**The problem**
Lines in the following data that contain the string "target" are to be counted. Report only their number.

### Recorded data

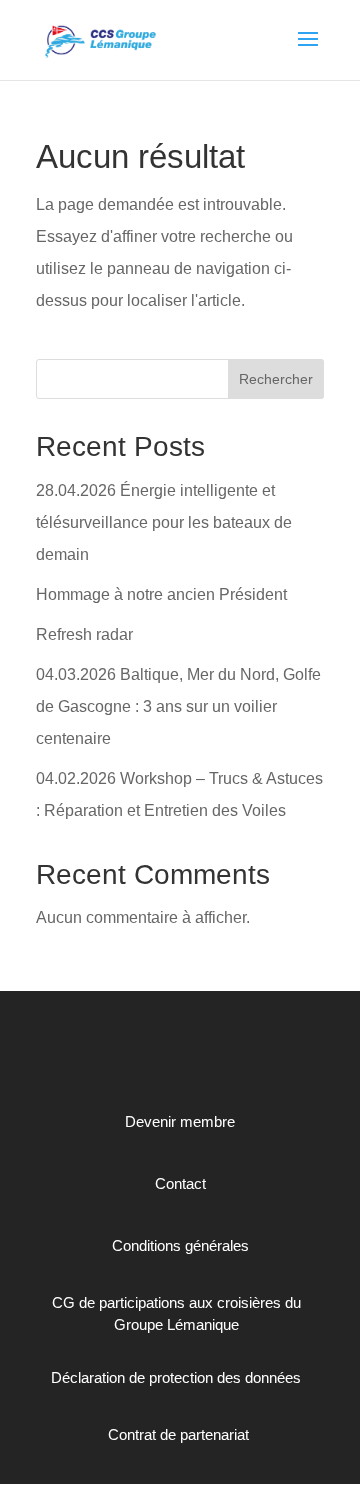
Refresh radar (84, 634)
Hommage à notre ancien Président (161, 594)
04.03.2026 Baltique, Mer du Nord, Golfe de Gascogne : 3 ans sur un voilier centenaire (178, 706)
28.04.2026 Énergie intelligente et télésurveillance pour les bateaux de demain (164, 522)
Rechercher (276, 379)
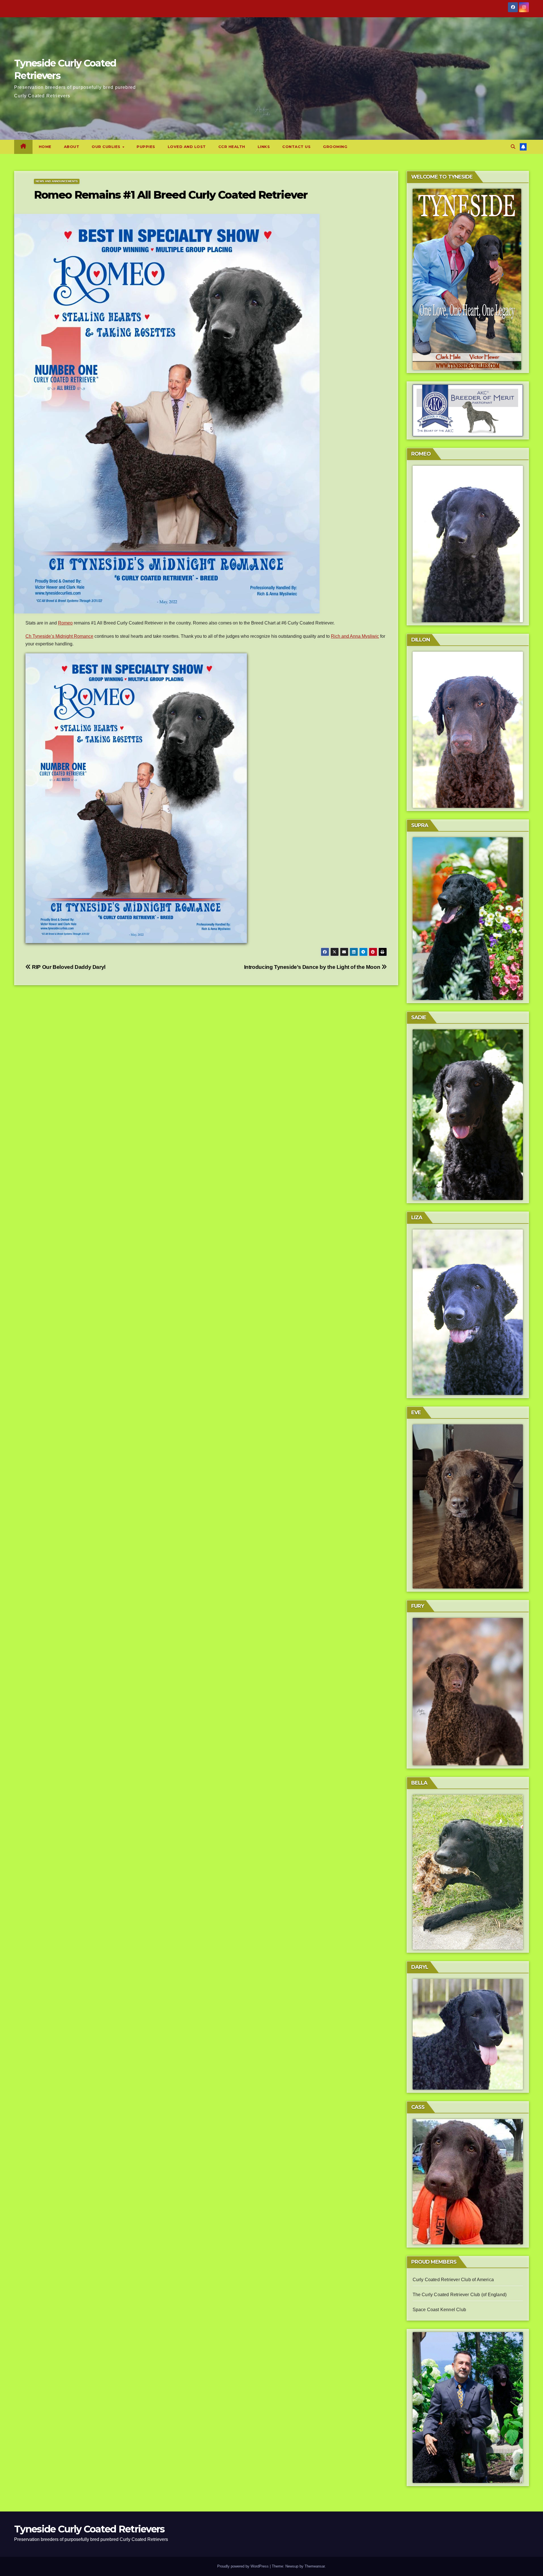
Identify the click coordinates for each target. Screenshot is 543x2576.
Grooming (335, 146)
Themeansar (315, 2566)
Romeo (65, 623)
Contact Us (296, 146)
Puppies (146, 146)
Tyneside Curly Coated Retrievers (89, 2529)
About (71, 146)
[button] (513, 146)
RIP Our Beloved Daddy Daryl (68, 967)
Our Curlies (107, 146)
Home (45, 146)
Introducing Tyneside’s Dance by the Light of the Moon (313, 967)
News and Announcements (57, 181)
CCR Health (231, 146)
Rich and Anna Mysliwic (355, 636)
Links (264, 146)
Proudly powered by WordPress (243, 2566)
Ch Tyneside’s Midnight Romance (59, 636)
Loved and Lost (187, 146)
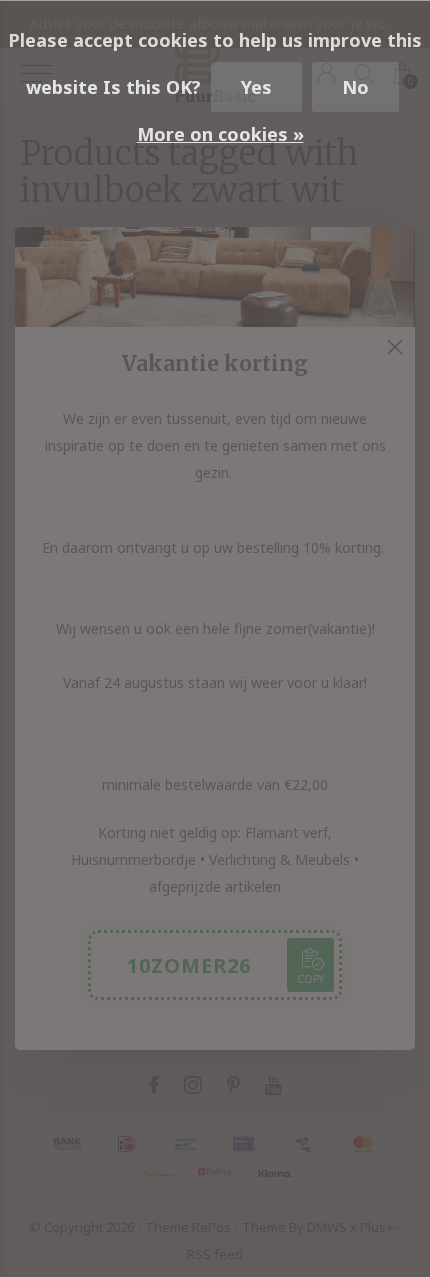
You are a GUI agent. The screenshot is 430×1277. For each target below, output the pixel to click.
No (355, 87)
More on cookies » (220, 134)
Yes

######
### Recorded data

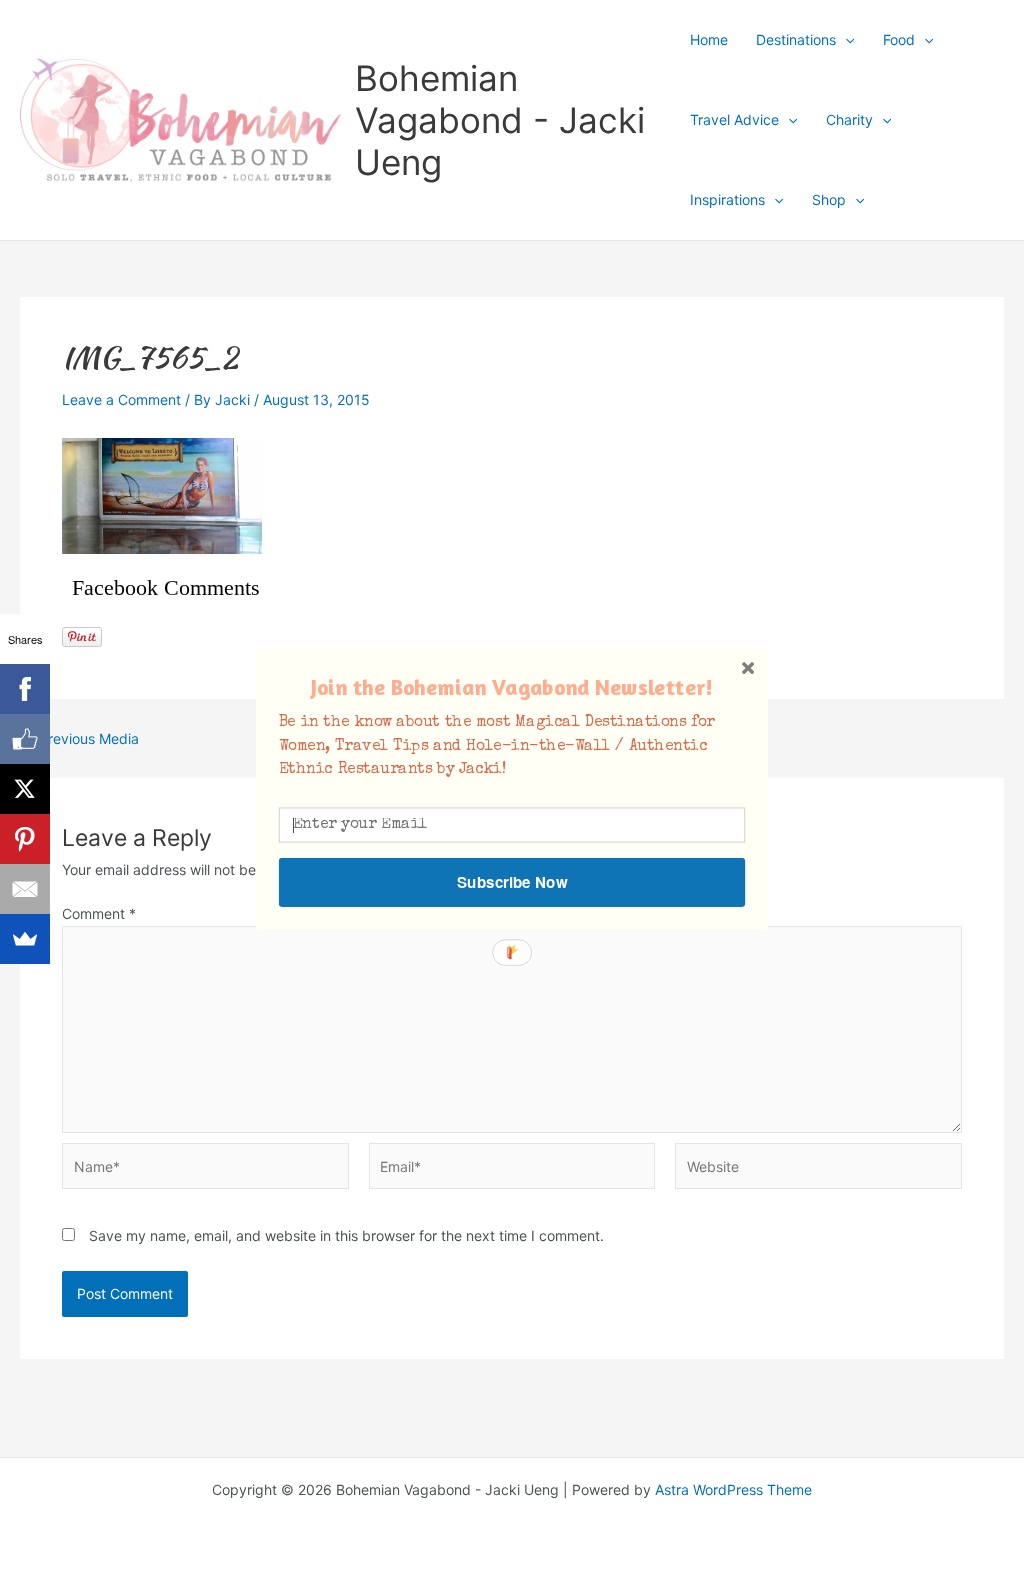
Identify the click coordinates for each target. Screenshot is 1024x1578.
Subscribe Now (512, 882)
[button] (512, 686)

######

**Task result**
3